### TASK INPUT
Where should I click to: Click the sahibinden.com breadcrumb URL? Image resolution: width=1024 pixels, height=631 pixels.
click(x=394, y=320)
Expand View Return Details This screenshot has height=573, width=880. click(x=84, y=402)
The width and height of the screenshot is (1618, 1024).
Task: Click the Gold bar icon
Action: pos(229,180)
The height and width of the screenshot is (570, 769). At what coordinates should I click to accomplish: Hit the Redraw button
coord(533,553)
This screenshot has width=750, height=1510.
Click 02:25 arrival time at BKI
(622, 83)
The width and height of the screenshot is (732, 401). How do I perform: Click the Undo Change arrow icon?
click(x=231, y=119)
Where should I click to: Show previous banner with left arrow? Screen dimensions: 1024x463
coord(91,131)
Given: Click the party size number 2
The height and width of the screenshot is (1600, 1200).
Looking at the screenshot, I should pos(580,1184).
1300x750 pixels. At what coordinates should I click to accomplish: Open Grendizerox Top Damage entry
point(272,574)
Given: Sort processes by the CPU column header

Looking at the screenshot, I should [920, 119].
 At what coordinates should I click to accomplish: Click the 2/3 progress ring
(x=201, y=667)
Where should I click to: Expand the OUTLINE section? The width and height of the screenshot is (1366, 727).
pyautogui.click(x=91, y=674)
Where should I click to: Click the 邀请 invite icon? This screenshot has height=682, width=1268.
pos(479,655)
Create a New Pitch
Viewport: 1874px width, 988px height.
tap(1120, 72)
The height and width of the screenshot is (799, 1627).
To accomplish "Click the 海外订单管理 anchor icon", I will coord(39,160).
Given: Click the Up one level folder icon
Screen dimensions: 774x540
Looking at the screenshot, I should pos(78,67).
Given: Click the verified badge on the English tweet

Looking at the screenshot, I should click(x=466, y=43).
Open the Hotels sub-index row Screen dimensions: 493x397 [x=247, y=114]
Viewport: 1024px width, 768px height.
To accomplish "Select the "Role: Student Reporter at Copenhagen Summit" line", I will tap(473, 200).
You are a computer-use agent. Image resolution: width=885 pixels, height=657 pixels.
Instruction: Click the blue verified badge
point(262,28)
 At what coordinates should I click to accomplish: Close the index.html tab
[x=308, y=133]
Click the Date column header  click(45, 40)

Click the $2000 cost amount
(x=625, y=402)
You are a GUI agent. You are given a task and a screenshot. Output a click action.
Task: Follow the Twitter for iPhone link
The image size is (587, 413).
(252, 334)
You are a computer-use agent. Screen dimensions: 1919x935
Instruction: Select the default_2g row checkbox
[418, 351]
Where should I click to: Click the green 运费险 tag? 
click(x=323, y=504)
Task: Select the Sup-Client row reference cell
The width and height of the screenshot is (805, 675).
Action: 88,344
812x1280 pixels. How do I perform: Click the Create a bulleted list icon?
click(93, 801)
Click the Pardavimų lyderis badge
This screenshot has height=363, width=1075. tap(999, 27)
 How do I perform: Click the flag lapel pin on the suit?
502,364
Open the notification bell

### GOAL OF THE EXERCISE
From the records above, pull out each line that has "agent".

### TASK RESPONSE
You are a computer-use agent. Image resolution: width=885 pixels, height=657 pixels.
You are a GUI agent. You are given a task and a screenshot. Output a click action.
You are a computer-use agent. Screen dimensions: 1919x935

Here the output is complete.